Он покосился на меня:

– Где мы были вчера вечером.

– Так вот откуда ты знал, как туда влезть, – потрясенно прошептала Нора. – Ты туда уже лазил.

– После этой первой ночи, когда она не пришла домой, ее родители закатили скандал. Они ее застраивали только так. Сказали, чтоб к часу ночи была дома, иначе сошлют куда-то, в поместье на север. И всю неделю я к часу ночи приводил ее домой, а потом ждал через дорогу, где мы вчера стояли. Где-то полвторого она вылезала из окна, и мы уходили – в порт, или в «Карлайл», или в Центральный парк. В шесть утра она залезала обратно. Перере́зала провода, чтобы сенсоры на окне не врубали сигнализацию. Родители были не в курсе. Очевидно, не в курсе до сих пор. Когда я туда вчера залез, там все было по-прежнему. Я так и ждал, что Сандра вот-вот из окна вылезет.

Он уставился в пол и допил скотч.

– Неделя закончилась, – тихо продолжал он, – я вернулся в школу и первым же делом написал родителям Орландо – рассказал им, что случилось. Она мне смелости придала, хотя ни словом об этом не обмолвилась. Сунул письмо в ящик, и у меня будто петлю с шеи сняли. Они молчали несколько недель, но потом ответили, и я – ну, не знаю, я стал перед ними преклоняться. Они меня благословили за то, что написал, рассказал правду. Просили, чтоб я простил себя, обещали за меня молиться, и, мол, в их доме мне всегда рады.

Хоппер покачал головой – видимо, все не мог справиться с потрясением.

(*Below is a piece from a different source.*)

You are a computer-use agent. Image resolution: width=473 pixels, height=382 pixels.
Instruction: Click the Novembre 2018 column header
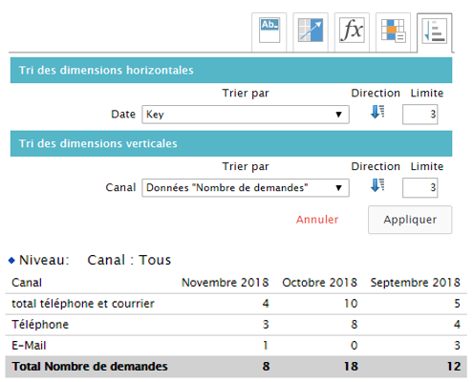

– Еще пару недель мы с Сандрой переписывались каждый день. А в конце мая она на неделю замолчала. Я чуть не рехнулся – думал, случилось что. Потом звонок. Никогда ее голоса не забуду. Она была в отчаянии, плакала. Сказала, что больше не может жить с родителями, хочет уехать, чтоб они ее не нашли. Спросила, поеду ли я с ней. И я сказал… короче, я сказал лучшее слово в человеческом языке.

– «Да», – прошептал я.

Он кивнул.

– Одолжил денег на билеты у одного учителя. Десятое июня две тысячи четвертого. Двадцать один тридцать пять. «Юнайтед», рейс семьдесят пятьдесят семь. Из Кеннеди в Рио-де-Жанейро. На юге, на острове Санта-Катарина, есть такой город, я там раз бывал. Флорианополис. Ничего красивее в жизни не видел – не считая ее. У меня друган там баром рулит на пляже. Обещал помочь с работой, пока не сориентируемся. Наступили летние каникулы, я опять на трех «грейхаундах» мотанул в город ее увидеть. И когда увидел, понял, что все по плану. Мы уедем, все бросим. Лучшая ночь моей жизни – когда мы эти татуировки сделали. Я слыхал про «Восставший дракон». Но кирина придумала она.

– Ларри делал, да? – спросила Нора.

– Ага. Здоровенный такой мужик. В салоне никого, только мы трое. Сложный дизайн. Такие вещи полагается делать месяц, чтоб боль была полегче. Но у нас назавтра самолет – либо сейчас, либо никак. Когда все закончилось, она меня руками обхватила, смеется, словно и не больно совсем, и говорит: до завтра. Завтра все начнется.

Хоппер глубоко вздохнул, переплел пальцы, глядя в окно, где вода так и хлестала в стекла. Он перенесся в далекую даль, потерялся в бездонной расселине прошлого, откуда все не мог выбраться. Или, может, вспоминал подробность, которой предпочел не делиться, ее слова или жест, которые навеки останутся между ними.

Потом он перевел взгляд на нас, – кажется, ему расхотелось продолжать.